### Required work:
Return every line of the listing below as a JSON list of strings, one string per line, leaving out blank lines.

### Data shown:
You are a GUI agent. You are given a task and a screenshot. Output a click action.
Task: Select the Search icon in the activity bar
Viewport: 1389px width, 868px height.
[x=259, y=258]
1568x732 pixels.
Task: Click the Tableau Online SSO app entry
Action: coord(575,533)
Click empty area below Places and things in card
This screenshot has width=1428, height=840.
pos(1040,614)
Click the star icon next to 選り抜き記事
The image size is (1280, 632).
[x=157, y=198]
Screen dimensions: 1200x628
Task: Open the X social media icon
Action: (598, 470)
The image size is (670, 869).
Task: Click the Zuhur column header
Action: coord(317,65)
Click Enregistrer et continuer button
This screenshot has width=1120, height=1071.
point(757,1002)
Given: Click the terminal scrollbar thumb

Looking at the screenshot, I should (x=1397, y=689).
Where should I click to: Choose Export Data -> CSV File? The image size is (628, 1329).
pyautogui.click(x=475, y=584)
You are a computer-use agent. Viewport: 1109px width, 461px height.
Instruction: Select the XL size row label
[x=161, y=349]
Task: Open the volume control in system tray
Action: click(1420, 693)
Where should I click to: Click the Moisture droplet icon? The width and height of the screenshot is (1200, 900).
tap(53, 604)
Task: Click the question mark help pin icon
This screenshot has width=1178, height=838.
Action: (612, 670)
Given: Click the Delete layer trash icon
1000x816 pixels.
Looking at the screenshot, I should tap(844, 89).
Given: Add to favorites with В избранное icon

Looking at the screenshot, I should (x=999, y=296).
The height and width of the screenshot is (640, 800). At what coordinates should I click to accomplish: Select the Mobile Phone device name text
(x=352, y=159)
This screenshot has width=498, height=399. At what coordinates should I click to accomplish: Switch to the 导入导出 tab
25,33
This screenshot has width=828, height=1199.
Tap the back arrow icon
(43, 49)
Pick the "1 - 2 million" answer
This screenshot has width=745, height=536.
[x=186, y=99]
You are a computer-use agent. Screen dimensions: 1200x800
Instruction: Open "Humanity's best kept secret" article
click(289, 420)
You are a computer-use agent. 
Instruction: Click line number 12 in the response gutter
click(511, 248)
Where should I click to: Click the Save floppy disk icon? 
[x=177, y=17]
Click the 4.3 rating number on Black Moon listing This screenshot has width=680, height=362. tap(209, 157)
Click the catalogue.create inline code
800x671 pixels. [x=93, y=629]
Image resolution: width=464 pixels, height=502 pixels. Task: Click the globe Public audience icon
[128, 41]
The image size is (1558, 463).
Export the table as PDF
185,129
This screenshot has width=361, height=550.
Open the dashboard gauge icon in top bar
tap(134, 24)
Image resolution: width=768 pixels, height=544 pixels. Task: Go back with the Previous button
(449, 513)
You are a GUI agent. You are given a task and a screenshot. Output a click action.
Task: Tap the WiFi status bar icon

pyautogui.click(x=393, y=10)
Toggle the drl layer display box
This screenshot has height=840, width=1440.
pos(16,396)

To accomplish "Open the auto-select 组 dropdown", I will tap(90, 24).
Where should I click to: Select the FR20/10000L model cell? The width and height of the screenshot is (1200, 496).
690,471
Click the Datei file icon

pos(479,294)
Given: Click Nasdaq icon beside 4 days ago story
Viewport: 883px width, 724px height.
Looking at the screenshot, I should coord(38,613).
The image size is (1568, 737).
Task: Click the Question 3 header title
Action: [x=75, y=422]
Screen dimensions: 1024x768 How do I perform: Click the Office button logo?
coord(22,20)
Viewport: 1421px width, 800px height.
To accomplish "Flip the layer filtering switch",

### Result for this exercise:
[
  "You are a GUI agent. You are given a task and a screenshot. Output a click action.",
  "Task: Select the Search icon in the activity bar",
  "Viewport: 1389px width, 868px height.",
  "[x=259, y=258]",
  "1568x732 pixels.",
  "Task: Click the Tableau Online SSO app entry",
  "Action: coord(575,533)",
  "Click empty area below Places and things in card",
  "This screenshot has width=1428, height=840.",
  "pos(1040,614)",
  "Click the star icon next to 選り抜き記事",
  "The image size is (1280, 632).",
  "[x=157, y=198]",
  "Screen dimensions: 1200x628",
  "Task: Open the X social media icon",
  "Action: (598, 470)",
  "The image size is (670, 869).",
  "Task: Click the Zuhur column header",
  "Action: coord(317,65)",
  "Click Enregistrer et continuer button",
  "This screenshot has width=1120, height=1071.",
  "point(757,1002)",
  "Given: Click the terminal scrollbar thumb",
  "Looking at the screenshot, I should (x=1397, y=689).",
  "Where should I click to: Choose Export Data -> CSV File? The image size is (628, 1329).",
  "pyautogui.click(x=475, y=584)",
  "You are a computer-use agent. Viewport: 1109px width, 461px height.",
  "Instruction: Select the XL size row label",
  "[x=161, y=349]",
  "Task: Open the volume control in system tray",
  "Action: click(1420, 693)",
  "Where should I click to: Click the Moisture droplet icon? The width and height of the screenshot is (1200, 900).",
  "tap(53, 604)",
  "Task: Click the question mark help pin icon",
  "This screenshot has width=1178, height=838.",
  "Action: (612, 670)",
  "Given: Click the Delete layer trash icon",
  "1000x816 pixels.",
  "Looking at the screenshot, I should tap(844, 89).",
  "Given: Add to favorites with В избранное icon",
  "Looking at the screenshot, I should (x=999, y=296).",
  "The height and width of the screenshot is (640, 800). At what coordinates should I click to accomplish: Select the Mobile Phone device name text",
  "(x=352, y=159)",
  "This screenshot has width=498, height=399. At what coordinates should I click to accomplish: Switch to the 导入导出 tab",
  "25,33",
  "This screenshot has width=828, height=1199.",
  "Tap the back arrow icon",
  "(43, 49)",
  "Pick the \"1 - 2 million\" answer",
  "This screenshot has width=745, height=536.",
  "[x=186, y=99]",
  "You are a computer-use agent. Screen dimensions: 1200x800",
  "Instruction: Open \"Humanity's best kept secret\" article",
  "click(289, 420)",
  "You are a computer-use agent. ",
  "Instruction: Click line number 12 in the response gutter",
  "click(511, 248)",
  "Where should I click to: Click the Save floppy disk icon? ",
  "[x=177, y=17]",
  "Click the 4.3 rating number on Black Moon listing This screenshot has width=680, height=362. tap(209, 157)",
  "Click the catalogue.create inline code",
  "800x671 pixels. [x=93, y=629]",
  "Image resolution: width=464 pixels, height=502 pixels. Task: Click the globe Public audience icon",
  "[128, 41]",
  "The image size is (1558, 463).",
  "Export the table as PDF",
  "185,129",
  "This screenshot has width=361, height=550.",
  "Open the dashboard gauge icon in top bar",
  "tap(134, 24)",
  "Image resolution: width=768 pixels, height=544 pixels. Task: Go back with the Previous button",
  "(449, 513)",
  "You are a GUI agent. You are given a task and a screenshot. Output a click action.",
  "Task: Tap the WiFi status bar icon",
  "pyautogui.click(x=393, y=10)",
  "Toggle the drl layer display box",
  "This screenshot has height=840, width=1440.",
  "pos(16,396)",
  "To accomplish \"Open the auto-select 组 dropdown\", I will tap(90, 24).",
  "Where should I click to: Select the FR20/10000L model cell? The width and height of the screenshot is (1200, 496).",
  "690,471",
  "Click the Datei file icon",
  "pos(479,294)",
  "Given: Click Nasdaq icon beside 4 days ago story",
  "Viewport: 883px width, 724px height.",
  "Looking at the screenshot, I should coord(38,613).",
  "The image size is (1568, 737).",
  "Task: Click the Question 3 header title",
  "Action: [x=75, y=422]",
  "Screen dimensions: 1024x768 How do I perform: Click the Office button logo?",
  "coord(22,20)",
  "Viewport: 1421px width, 800px height.",
  "To accomplish \"Flip the layer filtering switch\","
]